Effects of 2-Chlorodeoxyadenosine (Cladribine) on Primary Rat Microglia

Abstract

2-chlorodeoxyadenosine (CdA, Cladribine) is an immunosuppressant that has recently been shown to be effective in the treatment of multiple sclerosis (MS). There is extensive clinical experience with CdA for the treatment of neoplastic diseases, especially hematologic malignancies, due to its apoptotic effects on leukemic and several other neoplastic cells. Furthermore, CdA crosses the blood-brain-barrier and thus may also exert its effects directly on cells of the central nervous system (CNS). Therefore, we have studied the effects of CdA on cultured primary rat microglia, the resident macrophage in the CNS, which is also thought to be involved in the pathogenesis of MS. Treatment of microglia with CdA inhibited their proliferation and induced apoptosis. Phosphorylation of CdA to CdATP was required for both effects and was inhibited by deoxycytidine. Furthermore, activation of caspase-3 and -9 revealed the involvement of the intrinsic mitochondrial mediated apoptotic pathway. However, the absence of caspase-8 activation specified independency from the extrinsic death receptor mediated apoptosis.
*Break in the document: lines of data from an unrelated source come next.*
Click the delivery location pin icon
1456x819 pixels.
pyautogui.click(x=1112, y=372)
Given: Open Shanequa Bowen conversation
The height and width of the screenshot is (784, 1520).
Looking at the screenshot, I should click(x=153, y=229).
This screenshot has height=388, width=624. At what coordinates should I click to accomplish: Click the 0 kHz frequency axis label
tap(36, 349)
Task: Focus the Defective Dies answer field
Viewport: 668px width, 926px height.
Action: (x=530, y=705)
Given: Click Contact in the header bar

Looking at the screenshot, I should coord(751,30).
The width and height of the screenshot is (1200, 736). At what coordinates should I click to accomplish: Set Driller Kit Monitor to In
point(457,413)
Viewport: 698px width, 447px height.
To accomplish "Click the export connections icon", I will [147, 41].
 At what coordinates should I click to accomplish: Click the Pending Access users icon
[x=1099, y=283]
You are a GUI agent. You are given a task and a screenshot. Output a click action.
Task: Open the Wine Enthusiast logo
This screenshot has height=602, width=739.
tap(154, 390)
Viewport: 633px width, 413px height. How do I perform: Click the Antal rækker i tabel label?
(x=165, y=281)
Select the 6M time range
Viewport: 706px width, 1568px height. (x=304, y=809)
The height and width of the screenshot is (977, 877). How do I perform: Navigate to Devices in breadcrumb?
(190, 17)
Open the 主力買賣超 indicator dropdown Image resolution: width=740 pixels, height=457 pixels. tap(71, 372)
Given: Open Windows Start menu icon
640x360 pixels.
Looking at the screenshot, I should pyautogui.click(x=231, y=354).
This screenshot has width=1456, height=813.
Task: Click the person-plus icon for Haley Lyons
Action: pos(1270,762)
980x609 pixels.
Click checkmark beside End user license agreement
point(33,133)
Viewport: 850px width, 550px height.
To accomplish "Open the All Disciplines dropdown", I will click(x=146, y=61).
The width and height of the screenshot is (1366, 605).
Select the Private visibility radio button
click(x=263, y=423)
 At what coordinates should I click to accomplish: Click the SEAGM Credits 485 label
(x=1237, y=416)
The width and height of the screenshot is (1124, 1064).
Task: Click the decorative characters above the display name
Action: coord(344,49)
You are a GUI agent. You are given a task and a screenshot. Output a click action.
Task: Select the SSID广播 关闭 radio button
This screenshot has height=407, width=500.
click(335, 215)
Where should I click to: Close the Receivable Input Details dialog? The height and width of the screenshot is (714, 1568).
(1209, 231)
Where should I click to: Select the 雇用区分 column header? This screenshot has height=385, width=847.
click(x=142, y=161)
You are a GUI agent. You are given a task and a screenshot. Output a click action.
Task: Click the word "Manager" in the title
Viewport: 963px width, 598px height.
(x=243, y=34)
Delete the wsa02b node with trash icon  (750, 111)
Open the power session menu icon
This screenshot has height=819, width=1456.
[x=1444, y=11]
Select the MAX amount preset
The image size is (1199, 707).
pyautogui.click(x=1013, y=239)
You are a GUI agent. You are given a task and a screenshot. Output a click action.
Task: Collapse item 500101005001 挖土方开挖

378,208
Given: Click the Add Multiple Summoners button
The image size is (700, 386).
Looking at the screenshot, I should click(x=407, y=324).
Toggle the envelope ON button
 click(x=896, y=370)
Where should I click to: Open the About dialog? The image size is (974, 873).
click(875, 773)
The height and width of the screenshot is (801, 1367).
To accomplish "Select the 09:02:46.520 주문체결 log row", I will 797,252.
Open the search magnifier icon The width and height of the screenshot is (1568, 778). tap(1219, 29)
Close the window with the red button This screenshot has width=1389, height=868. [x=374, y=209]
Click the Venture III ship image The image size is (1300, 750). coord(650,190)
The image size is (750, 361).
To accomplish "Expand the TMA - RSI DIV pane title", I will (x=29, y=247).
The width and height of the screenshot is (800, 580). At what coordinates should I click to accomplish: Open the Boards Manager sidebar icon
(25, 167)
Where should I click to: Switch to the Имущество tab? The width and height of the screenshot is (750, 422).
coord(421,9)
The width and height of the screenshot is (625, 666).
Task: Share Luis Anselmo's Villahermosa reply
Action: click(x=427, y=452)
The mitochondrial membrane potential was significantly reduced after CdA exposure and was not conserved with Bax or caspase-3 inhibition. Assessment of DNA fragmentation by TUNEL and DNA-release-assay showed microglia with fragmented nuclei. Other functions of microglia like phagocytosis and LPS-induced NO and TNF-α release were not affected by CdA. These data suggest a potential of CdA treatment to induce not only leukopenia but also apoptosis in microglia in the CNS. These results help to understand the mechanism of action of CdA in CNS diseases and may open the possibility to target microglia.